Tapi, tentu saja tidak semua menjalankan tugas tersebut dengan baik. Baik ath-Thabari maupun al-Qurthubi sepakat bahwa manusia pada dasarnya menerima anugerah berupa potensi akalnya, tapi perilaku manusia dapat mengubah anugerah itu menjadi keburukan atau musibah.
Perilaku Manusia Dapat Mengubah Anugerah
Menurut Imam ath-Thabari, semua orang itu dalam kebaikan dan kenikmatan.
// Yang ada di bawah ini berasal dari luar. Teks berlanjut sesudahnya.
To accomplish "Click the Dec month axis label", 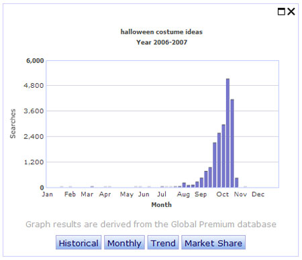I will coord(258,194).
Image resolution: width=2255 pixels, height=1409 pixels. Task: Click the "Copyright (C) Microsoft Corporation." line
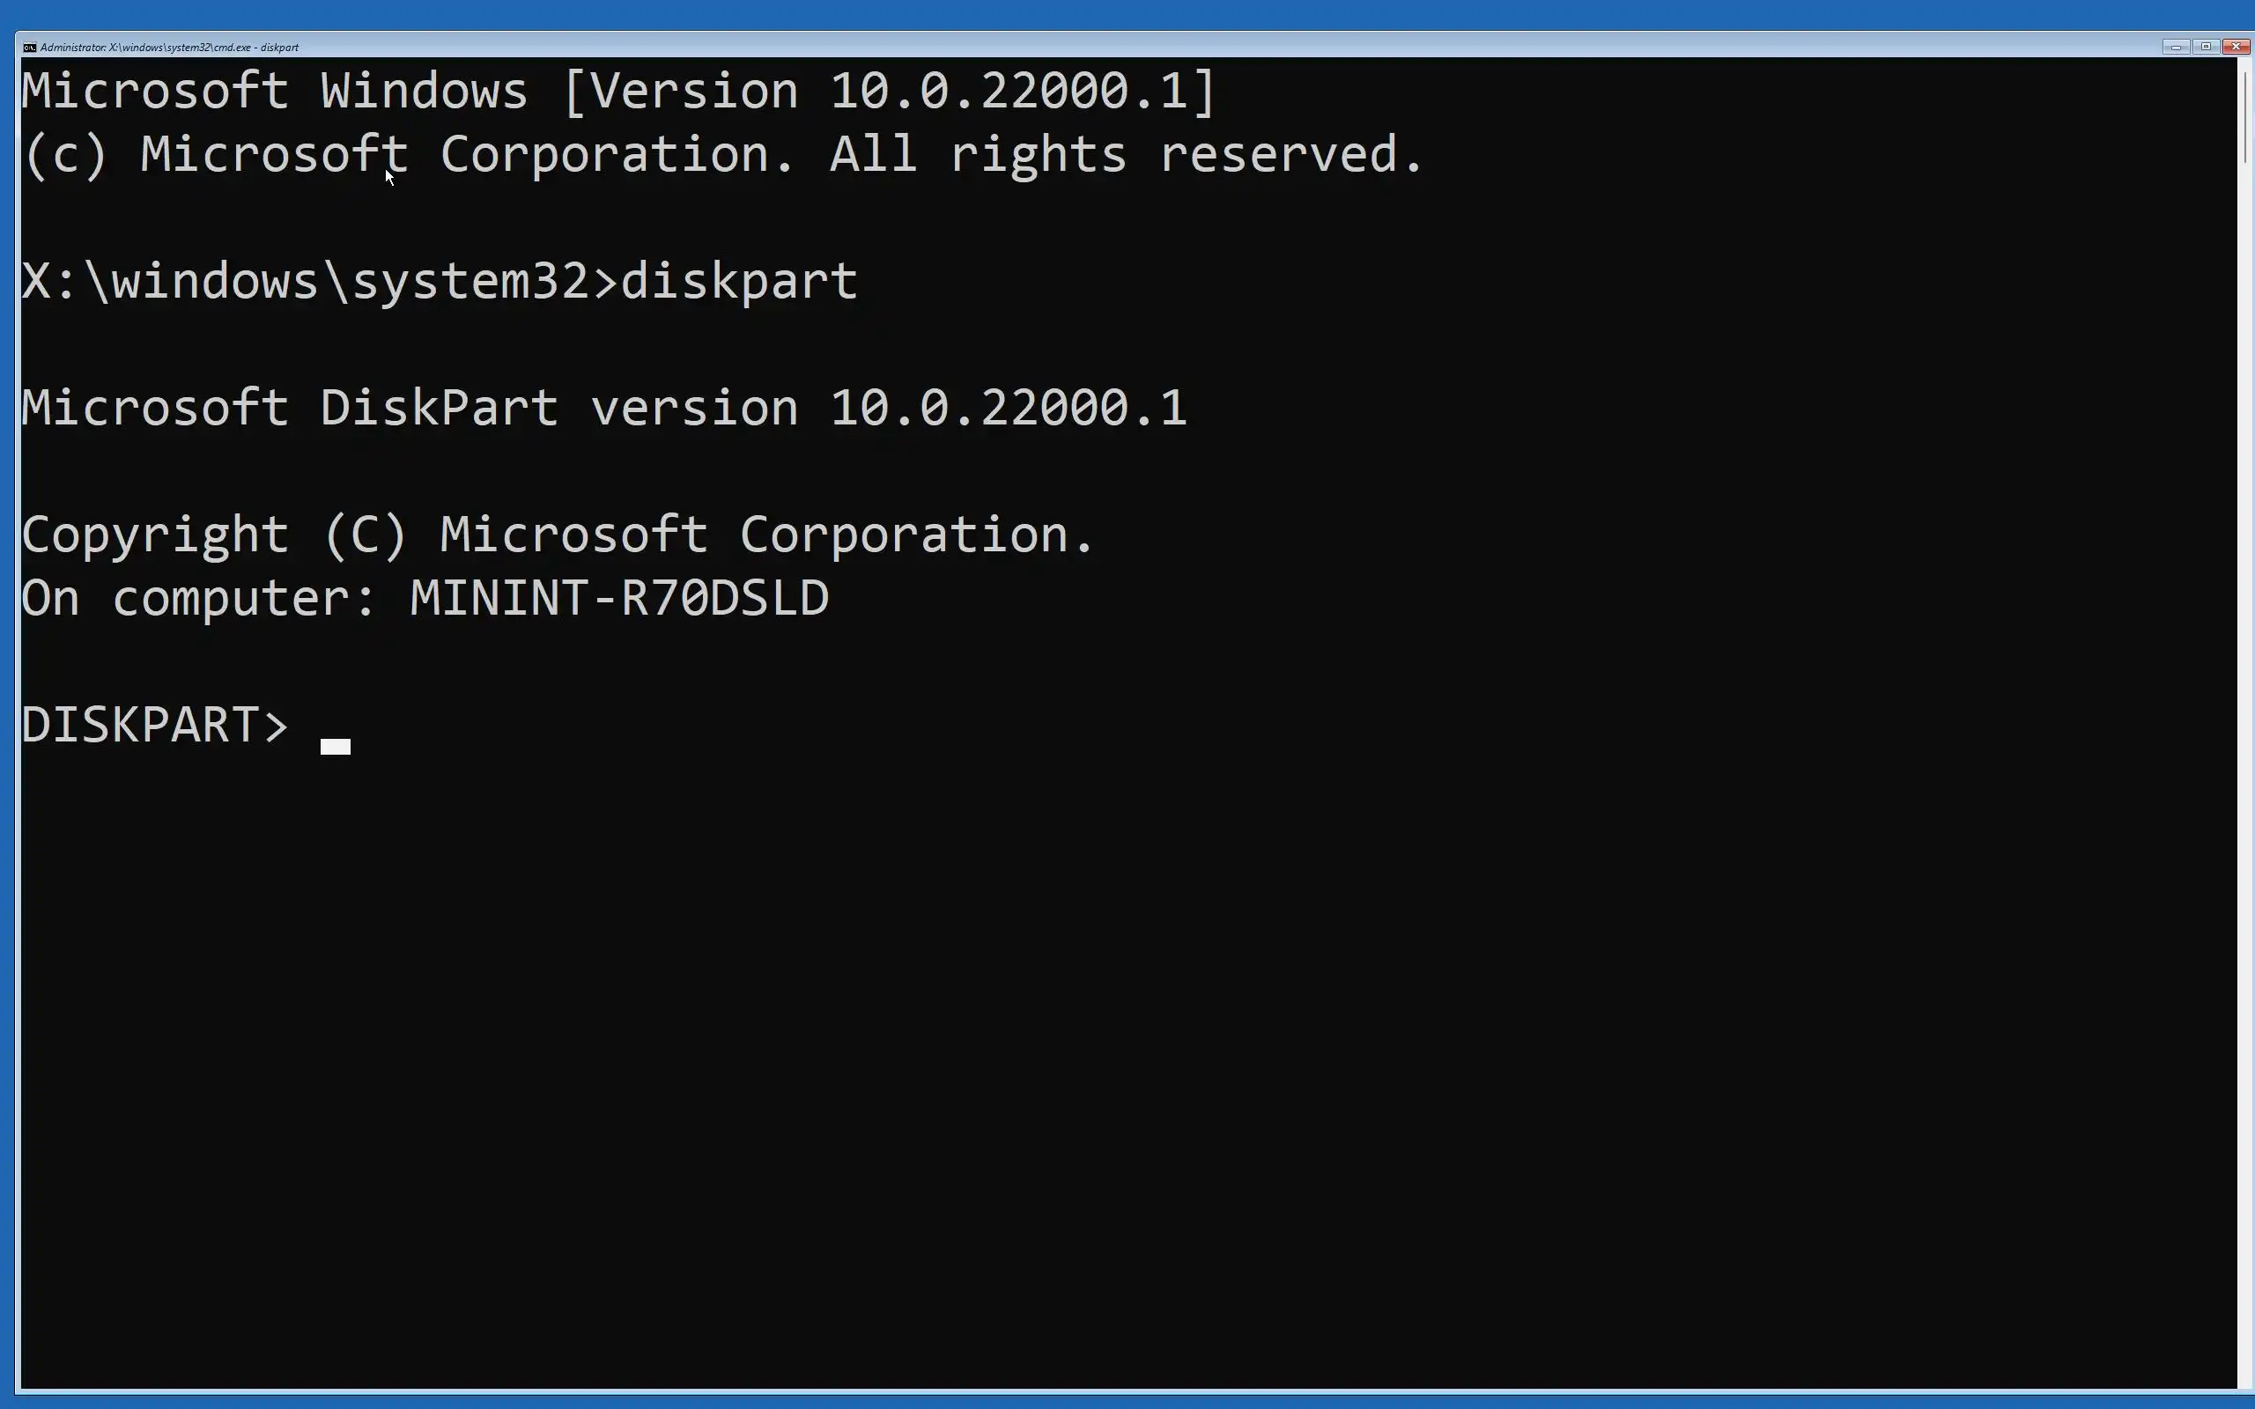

Allah tidak akan mengubah kenikmatan-kenikmatan seseorang, kecuali mereka mengubah kenikmatan menjadi keburukan sebab perilakunya sendiri, dengan bersikap zalim dan saling bermusuhan kepada saudaranya sendiri. ‘
Hanya saja, Imam al-Qurthubi berpendapat, faktor berkurangnya atau hilangnya kenikmatan yang diterima hamba itu tidak tunggal. Menurutnya, faktor itu bisa murni bersumber dari kesalahan hamba itu sendiri. Bisa pula dari kesalahan anggota keluarga atau komunitas sekitarnya, sebagaimana terjadi pada perang Uhud.
Pasukan Muslimin pada perang Uhud kalah bukan lantaran kesalahan semua pasukan, tapi ada kesalahan beberapa individu saja. Tapi membuat orang lain mendapatkan getahnya. Dengan bahasa lain, kesalahan segelintir orang itu berdampak sistemik, lalu menggoyahkan kekuatan kelompok secara keseluruhan.
يقول تعالى ذكره: (إن الله لا يغير ما بقوم)، من عافية ونعمة، فيزيل ذلك عنهم ويهلكهم = (حتى يغيروا ما بأنفسهم) من ذلك بظلم بعضهم بعضًا، واعتداء بعضهم على بعض،
“Sesungguhnya Allah tidak akan mengubah keadaan suatu kaum) yang berupa sehat sejahtera dan penuh kenikmatan kemudian kenikmatan itu menjadi dibuang dan dirusak oleh Allah, (sampai mereka mengubah sesuatu yang ada para pribadi mereka) yaitu dengan sikap dzalim antar sesama dan permusuhan terhadap orang lain.” (Muhammad bin Jarir at-Thabari, Jami’ul Bayan fi ta’wilil Qu’an, [Muassasah ar-Risalah: 2000], juz 16, hlm. 382).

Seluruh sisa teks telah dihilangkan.